GOAL OF THE EXERCISE
Reproduce exactly the lines of the material beneath, from the line that contains "Click the 18 122 р. price" to the line that contains "Task: Toggle \n", both included, and no other lines.

SUPPLIED MATERIAL
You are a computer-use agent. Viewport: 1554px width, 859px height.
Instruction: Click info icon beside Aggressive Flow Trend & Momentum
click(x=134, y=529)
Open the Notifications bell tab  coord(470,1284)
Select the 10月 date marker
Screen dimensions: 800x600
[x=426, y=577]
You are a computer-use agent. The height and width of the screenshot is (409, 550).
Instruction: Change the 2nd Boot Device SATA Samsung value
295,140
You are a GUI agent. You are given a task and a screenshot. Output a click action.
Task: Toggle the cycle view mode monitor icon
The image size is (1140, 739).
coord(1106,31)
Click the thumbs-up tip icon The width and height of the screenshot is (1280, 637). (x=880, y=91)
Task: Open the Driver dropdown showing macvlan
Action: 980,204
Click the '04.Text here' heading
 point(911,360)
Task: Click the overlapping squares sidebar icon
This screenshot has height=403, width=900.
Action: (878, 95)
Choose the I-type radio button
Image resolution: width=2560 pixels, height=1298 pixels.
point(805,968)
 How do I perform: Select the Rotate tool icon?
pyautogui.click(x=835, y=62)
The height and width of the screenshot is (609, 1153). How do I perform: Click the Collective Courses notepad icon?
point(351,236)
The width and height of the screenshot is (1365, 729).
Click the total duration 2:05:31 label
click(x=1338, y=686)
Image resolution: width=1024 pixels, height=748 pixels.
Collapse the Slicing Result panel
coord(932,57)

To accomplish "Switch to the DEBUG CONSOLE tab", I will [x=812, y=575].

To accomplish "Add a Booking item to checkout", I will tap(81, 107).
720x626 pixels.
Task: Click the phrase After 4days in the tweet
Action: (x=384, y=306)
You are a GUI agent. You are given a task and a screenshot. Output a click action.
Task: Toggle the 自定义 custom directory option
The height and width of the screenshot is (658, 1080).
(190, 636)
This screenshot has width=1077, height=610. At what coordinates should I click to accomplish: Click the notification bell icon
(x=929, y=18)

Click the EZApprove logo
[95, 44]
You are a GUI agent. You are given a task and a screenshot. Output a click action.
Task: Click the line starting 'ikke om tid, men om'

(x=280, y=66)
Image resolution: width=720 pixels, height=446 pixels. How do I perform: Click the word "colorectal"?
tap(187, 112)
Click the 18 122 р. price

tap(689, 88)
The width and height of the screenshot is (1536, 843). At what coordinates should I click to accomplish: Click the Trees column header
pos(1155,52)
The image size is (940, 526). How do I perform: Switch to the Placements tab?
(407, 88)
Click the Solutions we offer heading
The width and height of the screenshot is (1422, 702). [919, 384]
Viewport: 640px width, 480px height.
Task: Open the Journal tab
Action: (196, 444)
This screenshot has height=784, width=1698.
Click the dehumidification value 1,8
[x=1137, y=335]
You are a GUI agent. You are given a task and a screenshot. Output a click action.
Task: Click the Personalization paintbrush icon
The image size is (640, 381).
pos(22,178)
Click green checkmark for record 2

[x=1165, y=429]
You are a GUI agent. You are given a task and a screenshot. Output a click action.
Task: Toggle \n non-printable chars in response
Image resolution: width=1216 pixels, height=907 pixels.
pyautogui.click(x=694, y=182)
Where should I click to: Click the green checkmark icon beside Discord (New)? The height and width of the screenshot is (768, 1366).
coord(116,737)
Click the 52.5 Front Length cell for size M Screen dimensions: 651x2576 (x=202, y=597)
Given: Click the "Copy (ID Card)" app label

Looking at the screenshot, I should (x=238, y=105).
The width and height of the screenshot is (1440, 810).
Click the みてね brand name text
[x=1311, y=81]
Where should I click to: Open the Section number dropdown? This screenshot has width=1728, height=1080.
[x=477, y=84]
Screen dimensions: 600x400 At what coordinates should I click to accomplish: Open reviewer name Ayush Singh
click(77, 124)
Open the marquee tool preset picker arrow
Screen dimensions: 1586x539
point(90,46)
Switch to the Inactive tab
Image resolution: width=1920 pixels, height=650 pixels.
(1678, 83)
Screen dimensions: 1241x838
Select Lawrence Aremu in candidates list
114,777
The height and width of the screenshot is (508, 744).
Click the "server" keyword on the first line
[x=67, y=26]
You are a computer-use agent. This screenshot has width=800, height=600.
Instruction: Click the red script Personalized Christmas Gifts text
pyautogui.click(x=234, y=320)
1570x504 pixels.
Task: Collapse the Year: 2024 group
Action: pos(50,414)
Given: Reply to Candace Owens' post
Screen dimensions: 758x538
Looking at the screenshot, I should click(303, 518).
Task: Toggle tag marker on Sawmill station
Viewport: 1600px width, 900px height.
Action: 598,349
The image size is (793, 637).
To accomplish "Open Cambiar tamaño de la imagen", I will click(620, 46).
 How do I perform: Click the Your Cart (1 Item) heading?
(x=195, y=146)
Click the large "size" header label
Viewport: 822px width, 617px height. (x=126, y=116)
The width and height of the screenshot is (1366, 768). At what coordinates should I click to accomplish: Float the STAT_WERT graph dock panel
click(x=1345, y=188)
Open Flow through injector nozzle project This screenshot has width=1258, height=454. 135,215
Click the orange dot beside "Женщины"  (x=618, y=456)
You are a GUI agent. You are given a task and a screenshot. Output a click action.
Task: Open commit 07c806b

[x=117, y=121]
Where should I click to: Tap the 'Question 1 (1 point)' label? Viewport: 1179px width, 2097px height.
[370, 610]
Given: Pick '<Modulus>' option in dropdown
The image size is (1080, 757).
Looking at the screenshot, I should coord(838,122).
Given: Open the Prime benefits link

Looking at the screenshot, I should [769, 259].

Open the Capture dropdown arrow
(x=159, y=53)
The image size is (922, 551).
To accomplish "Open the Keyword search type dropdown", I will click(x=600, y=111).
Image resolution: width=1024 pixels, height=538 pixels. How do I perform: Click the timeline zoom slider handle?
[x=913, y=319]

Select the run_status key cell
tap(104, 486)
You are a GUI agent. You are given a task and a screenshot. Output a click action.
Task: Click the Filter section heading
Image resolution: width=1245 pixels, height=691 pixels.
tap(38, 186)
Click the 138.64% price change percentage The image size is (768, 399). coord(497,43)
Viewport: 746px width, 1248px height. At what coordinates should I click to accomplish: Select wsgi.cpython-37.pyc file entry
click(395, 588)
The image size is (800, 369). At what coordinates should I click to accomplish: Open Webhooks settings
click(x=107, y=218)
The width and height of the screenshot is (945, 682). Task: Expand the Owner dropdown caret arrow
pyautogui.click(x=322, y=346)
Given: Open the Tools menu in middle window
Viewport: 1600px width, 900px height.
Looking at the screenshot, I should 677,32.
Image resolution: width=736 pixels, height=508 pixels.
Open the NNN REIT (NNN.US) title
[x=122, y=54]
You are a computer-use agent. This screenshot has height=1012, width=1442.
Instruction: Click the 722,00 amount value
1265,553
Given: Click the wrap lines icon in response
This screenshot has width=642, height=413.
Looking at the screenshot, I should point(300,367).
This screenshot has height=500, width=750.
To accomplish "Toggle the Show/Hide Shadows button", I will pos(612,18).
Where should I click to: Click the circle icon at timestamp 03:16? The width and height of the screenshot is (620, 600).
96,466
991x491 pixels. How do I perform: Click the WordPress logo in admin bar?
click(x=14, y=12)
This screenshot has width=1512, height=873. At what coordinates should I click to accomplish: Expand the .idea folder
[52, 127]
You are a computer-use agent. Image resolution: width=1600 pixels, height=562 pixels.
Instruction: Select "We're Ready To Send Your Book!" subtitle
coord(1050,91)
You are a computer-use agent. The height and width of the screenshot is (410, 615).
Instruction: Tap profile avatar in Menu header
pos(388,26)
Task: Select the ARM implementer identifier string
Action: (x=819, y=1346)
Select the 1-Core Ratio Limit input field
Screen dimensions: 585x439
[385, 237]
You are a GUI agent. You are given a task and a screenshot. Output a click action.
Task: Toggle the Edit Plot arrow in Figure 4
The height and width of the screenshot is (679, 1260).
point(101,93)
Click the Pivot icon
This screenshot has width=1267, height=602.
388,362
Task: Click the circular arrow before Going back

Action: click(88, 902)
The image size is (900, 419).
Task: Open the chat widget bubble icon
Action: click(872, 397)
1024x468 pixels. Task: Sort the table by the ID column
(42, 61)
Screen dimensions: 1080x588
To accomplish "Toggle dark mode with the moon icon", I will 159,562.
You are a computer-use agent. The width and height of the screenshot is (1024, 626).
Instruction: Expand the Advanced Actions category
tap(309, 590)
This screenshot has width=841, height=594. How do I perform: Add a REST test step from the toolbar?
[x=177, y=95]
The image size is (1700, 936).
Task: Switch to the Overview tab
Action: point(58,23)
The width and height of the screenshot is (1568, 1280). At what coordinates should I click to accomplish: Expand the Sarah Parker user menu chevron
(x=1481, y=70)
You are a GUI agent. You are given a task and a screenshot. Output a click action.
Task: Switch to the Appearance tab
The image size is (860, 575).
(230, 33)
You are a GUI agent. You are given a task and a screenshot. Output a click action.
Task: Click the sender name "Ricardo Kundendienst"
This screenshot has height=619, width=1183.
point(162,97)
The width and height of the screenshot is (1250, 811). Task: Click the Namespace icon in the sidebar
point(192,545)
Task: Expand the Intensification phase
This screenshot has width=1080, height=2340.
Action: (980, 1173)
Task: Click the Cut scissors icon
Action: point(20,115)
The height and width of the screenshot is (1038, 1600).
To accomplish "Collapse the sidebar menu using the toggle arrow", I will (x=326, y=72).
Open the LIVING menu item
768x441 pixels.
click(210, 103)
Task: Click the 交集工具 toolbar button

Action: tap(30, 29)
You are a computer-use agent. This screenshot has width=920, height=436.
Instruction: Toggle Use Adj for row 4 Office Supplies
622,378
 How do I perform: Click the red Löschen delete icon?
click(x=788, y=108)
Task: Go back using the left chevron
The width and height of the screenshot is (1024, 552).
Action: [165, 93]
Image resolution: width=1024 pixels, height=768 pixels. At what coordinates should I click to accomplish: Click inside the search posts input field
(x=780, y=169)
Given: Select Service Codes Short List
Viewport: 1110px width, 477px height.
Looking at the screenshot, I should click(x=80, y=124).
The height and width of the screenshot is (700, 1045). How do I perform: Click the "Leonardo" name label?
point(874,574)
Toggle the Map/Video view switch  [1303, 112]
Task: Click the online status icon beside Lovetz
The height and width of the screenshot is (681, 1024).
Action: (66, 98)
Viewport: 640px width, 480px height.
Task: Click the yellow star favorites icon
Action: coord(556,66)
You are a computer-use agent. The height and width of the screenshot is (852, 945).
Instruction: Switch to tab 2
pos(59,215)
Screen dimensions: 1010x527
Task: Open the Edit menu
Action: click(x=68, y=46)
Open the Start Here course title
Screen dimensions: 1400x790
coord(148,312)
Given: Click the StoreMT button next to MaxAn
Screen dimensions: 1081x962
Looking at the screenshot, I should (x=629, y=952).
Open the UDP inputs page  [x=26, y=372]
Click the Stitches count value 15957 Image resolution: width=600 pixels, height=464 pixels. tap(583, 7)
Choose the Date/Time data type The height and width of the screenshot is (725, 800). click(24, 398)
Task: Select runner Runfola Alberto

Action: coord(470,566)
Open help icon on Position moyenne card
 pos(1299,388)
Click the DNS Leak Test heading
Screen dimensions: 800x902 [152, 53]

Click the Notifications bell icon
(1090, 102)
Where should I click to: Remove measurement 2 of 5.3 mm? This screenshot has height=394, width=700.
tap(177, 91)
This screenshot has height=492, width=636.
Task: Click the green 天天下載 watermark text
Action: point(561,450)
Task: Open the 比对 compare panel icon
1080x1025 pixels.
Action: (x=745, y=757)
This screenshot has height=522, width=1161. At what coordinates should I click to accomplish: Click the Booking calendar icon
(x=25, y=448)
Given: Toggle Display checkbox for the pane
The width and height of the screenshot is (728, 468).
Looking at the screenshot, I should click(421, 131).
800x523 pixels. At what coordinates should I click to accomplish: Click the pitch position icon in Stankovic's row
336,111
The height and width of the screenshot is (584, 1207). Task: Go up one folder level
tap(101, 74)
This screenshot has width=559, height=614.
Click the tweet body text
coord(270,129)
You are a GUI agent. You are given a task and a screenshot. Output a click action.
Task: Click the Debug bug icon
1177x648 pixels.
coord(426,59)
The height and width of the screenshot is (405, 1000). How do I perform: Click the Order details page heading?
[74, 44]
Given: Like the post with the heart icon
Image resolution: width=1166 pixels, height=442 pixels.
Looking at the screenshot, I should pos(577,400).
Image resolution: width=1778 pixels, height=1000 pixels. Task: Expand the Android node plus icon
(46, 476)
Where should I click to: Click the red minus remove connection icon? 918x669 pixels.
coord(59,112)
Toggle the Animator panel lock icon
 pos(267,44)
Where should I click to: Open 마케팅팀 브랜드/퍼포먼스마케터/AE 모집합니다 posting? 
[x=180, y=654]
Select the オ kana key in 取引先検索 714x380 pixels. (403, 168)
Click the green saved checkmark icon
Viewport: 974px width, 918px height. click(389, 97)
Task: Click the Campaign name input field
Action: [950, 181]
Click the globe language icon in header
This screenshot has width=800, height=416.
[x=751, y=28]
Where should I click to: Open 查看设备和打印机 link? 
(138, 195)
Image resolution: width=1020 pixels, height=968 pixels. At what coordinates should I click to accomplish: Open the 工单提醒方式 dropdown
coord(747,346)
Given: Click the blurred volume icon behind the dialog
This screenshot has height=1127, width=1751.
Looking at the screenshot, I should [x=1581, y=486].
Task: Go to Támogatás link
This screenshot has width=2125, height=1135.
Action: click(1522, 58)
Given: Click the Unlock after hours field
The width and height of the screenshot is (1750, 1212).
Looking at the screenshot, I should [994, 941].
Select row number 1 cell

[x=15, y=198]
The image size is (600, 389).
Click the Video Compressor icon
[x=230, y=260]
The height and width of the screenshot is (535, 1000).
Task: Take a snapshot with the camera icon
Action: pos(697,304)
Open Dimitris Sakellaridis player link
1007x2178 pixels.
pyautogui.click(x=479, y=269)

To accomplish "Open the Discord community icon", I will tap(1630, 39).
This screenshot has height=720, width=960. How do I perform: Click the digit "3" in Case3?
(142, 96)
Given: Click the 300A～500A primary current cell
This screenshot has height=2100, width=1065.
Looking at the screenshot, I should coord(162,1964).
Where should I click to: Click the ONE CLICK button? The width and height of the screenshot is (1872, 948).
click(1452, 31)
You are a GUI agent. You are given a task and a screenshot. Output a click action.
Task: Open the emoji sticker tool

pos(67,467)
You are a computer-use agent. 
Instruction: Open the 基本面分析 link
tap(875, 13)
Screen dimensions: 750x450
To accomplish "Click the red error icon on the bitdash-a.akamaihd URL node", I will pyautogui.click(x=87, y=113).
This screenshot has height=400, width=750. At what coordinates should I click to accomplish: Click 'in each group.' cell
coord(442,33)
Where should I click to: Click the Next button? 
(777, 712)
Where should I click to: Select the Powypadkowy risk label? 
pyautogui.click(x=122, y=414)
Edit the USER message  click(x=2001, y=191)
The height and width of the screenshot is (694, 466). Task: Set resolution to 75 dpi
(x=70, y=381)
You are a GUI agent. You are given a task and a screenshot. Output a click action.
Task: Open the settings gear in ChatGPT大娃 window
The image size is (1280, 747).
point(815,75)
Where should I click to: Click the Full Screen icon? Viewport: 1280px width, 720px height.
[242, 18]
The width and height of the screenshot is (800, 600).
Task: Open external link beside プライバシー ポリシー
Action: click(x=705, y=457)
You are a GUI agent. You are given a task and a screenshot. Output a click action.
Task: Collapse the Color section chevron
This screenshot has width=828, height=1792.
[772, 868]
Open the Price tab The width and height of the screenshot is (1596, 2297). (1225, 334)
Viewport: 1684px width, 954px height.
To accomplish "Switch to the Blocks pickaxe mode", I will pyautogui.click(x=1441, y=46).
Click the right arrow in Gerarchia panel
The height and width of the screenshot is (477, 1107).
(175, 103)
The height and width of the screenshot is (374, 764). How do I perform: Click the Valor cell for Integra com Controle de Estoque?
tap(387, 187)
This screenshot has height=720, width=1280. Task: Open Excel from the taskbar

EXERCISE RESPONSE
Click the 18 122 р. price

tap(689, 88)
The width and height of the screenshot is (1536, 843). At what coordinates should I click to accomplish: Click the Trees column header
pos(1155,52)
The image size is (940, 526). How do I perform: Switch to the Placements tab?
(407, 88)
Click the Solutions we offer heading
The width and height of the screenshot is (1422, 702). [919, 384]
Viewport: 640px width, 480px height.
Task: Open the Journal tab
Action: (196, 444)
This screenshot has height=784, width=1698.
Click the dehumidification value 1,8
[x=1137, y=335]
You are a GUI agent. You are given a task and a screenshot. Output a click action.
Task: Click the Personalization paintbrush icon
The image size is (640, 381).
pos(22,178)
Click green checkmark for record 2

[x=1165, y=429]
You are a GUI agent. You are given a task and a screenshot. Output a click action.
Task: Toggle \n non-printable chars in response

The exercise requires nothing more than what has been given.